Spectur (ASX: SP3) has received its largest ever order to date, boosting forecast revenues for the current financial year by 81% to approximately $4.7 million.
An order for 39 HD camera systems was made by Western Australia’s Department of Planning, Lands and Heritage, with the units scheduled for deployment statewide to monitor illegal land access and dumping activities.
It adds to a record number of large orders being received by the Perth-based security systems and cloud-based technology solutions company and will help increase full-year revenues to between $4.5 million and $4.7 million.
The lower end of the range would represent an increase of 81% on the previous year’s revenue of $2.48 million.
Managing director Peter Holton said current acceleration of revenues had been a result of continued engagement with larger customers and the acceptance of Spectur’s remote monitoring and surveillance products into state and local government sectors.
“Large orders from government and corporate clients are significant, as they strengthen our recurring revenue streams of income and demonstrate the enterprise-grade quality of [our] systems,” he said.
“The revenue growth off the back of larger clients and larger orders positions [us] to become cashflow self-sufficient in the short term.”
Spectur has also marked its foray into the international arena with the shipment of an additional 10 systems to a distribution channel partner in New Zealand for deployment to potential clients on a sale or rental basis.
On home soil, the company continues its negotiations with a major Australian bank regarding a working capital debt facility to accelerate its growth objectives.
The facility is expected to be finalised in the next few months.
Shark warning technology
The HD camera order follows Spectur’s supply in February of nine solar-powered, remotely-operated shark warning units to the WA Government.
The systems will be installed adjacent to the government’s SMART drumlines in trial areas along Perth’s beaches and employ lights, sirens and audio broadcasts to provide prompt, localised information about shark-related closures.
Each system is connected to a 3G or 4G network and alerts are triggered remotely using Spectur’s cloud platform from any location as soon as a sighting is confirmed. The technology claims to “close the safety gap” – sometimes up to 45 minutes – between rangers receiving a reported shark sighting then informing beachgoers.

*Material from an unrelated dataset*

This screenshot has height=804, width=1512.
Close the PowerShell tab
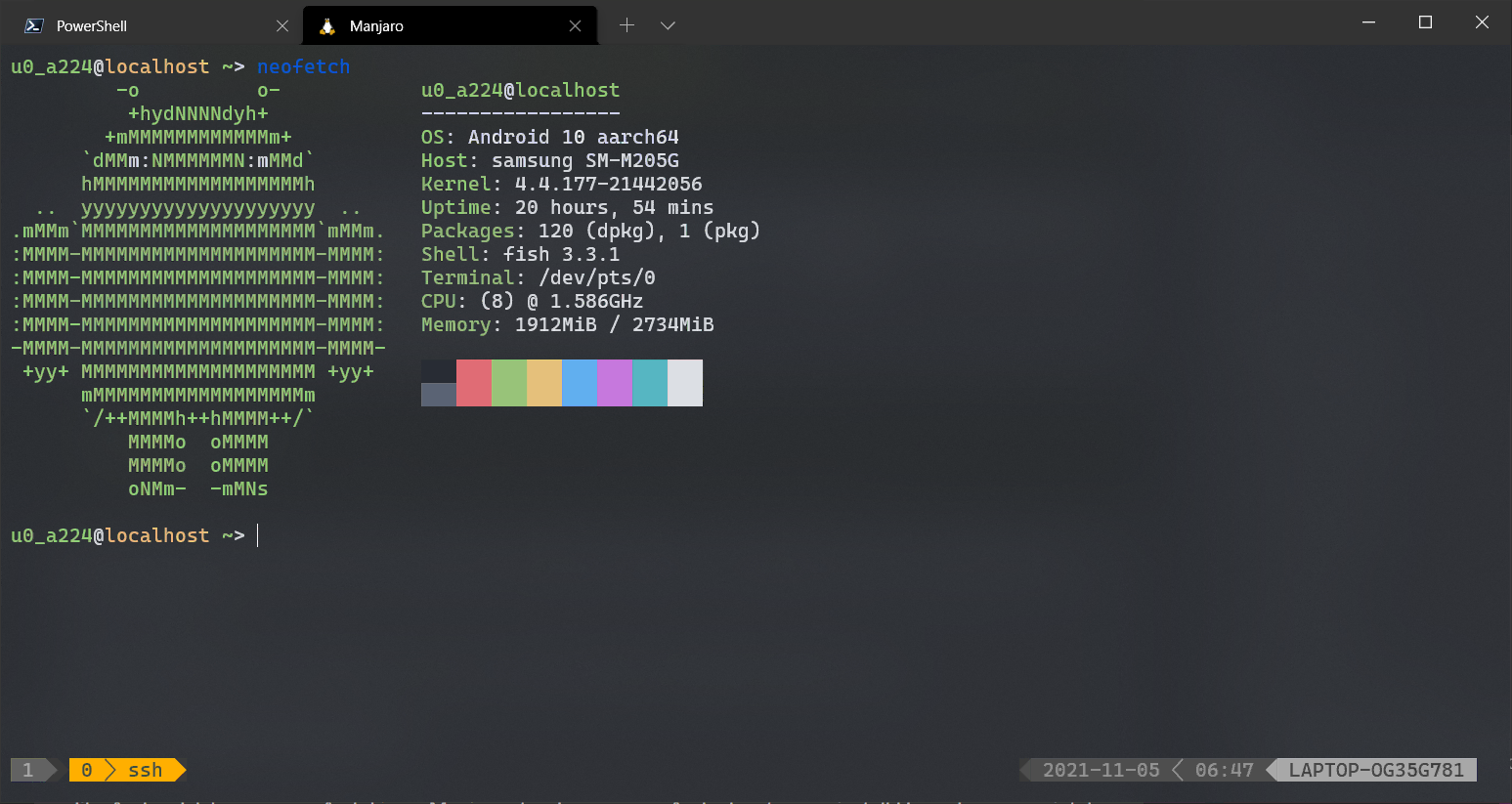click(x=282, y=26)
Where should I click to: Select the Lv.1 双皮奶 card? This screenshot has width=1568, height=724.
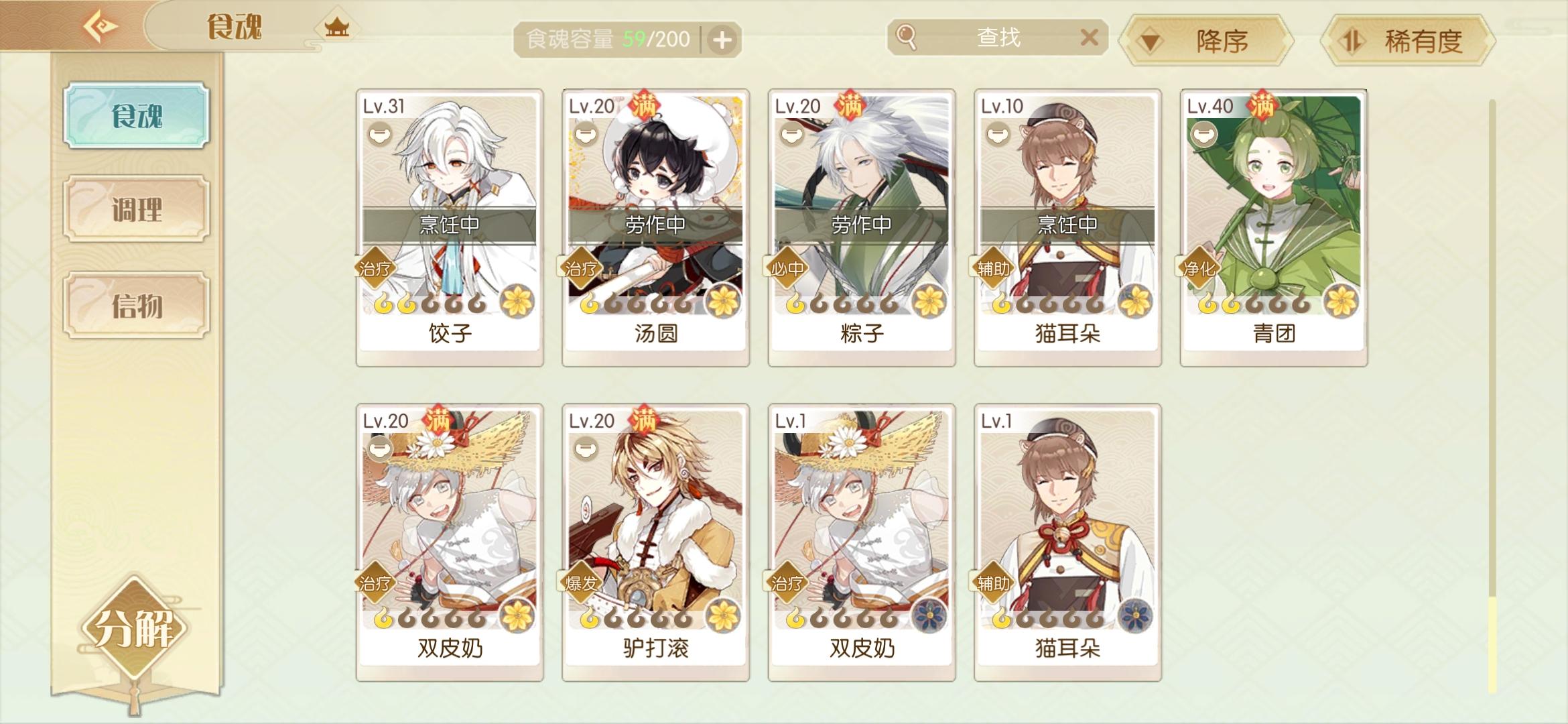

“[We’ve developed] the shark warning system as a cost-competitive solution to improve the safety of everyone on the beach, particularly [at beaches] which aren’t patrolled by surf lifesavers or those located in remote areas,” Mr Holton said.
The Shire of Augusta-Margaret River and the City of Busselton have been conducting paid trials of shark warning systems since November.
The technology is also being expanded for use in other applications, with Spectur poised to deploy three systems to Kakadu National Park on a paid-trial basis to monitor access and provide protection for significant Aboriginal sites and artefacts.
Australian explosives company Johnex has purchased six HD systems to protect its Perth worksite and John Holland has ordered four HD5 systems for its Melbourne rail project.
At mid-afternoon, shares in Spectur were trading 37.50% higher at $0.165.